A date, le dispositif concerne plus de 8 millions de salariés. Certaines entreprises ont annoncé qu’elles participeraient à l’effort de solidarité nationale en renonçant à ce dispositif : Danone, Nestlé, Chanel, Total, l’Oréal, Hermès… Mais ce ne sera pas suffisant pour combler le « trou » creusé dans les finances publiques.

Il est temps de réfléchir à d’autres solidarités car toutes les entreprises n’ont pas de réserves suffisantes pour se passer d’activité partielle. Et nous portons tous la responsabilité de sauvegarder notre système de protection sociale, qui reste le meilleur au monde.

Peu songent au CET Face à la crise, le gouvernement a fait évoluer, de façon temporaire, la réglementation des congés payés, des jours de RTT et du compte épargne temps (CET).

Pour les congés, un accord de branche ou d’entreprise peut permettre à l’employeur d’imposer au salarié de prendre jusqu’à 6 jours. Et il est aussi possible, sans accord préalable, de contraindre ses collaborateurs à prendre 10 jours de RTT ou CET.

Si beaucoup d’entreprises ont pensé à demander à leurs salariés de puiser dans leurs jours de congés et de RTT, peu songent au CET. Et pourtant, c’est un dispositif souple : les jours stockés dans les CET peuvent être débloqués en temps (pour compenser les creux d’activité) ou en argent (pour éviter une perte de revenus).
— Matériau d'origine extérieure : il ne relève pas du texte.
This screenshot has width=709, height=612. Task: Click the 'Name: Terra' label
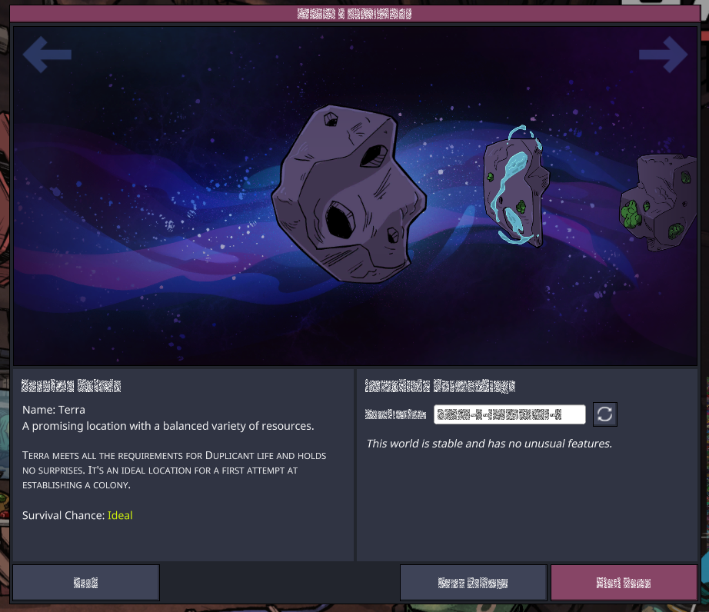tap(54, 410)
Certaines entreprises ont déjà utilisé les jours de CET lors de la crise de 2008. Et s’ils ont été bien provisionnés, ils ne pénalisent pas les résultats financiers de l’entreprise

Une responsabilité sociétale partagée D’autres possibilités d’adaptation peuvent être utilisées : la modulation du temps de travail, selon l’activité et la récupération des heures de travail perdues pendant la crise, en travaillant plus ensuite. Et évidemment, la formation qui peut s’effectuer à distance grâce aux outils informatiques, en avançant le calendrier des sessions prévues dans les prochains mois. Demander aux salariés de faire des sacrifices ou d’aménager leur temps de travail, implique d’en expliquer les motifs clairement. Dans le climat actuel, chacun peut comprendre que la responsabilité sociétale est partagée, qu’une recherche d’équité entre salariés obligés de se rendre à leur travail ou confinés chez eux, se justifie. Ou encore, que chacun a intérêt à préserver sa rémunération et que l’entreprise devra relancer sa production lors de la sortie de crise.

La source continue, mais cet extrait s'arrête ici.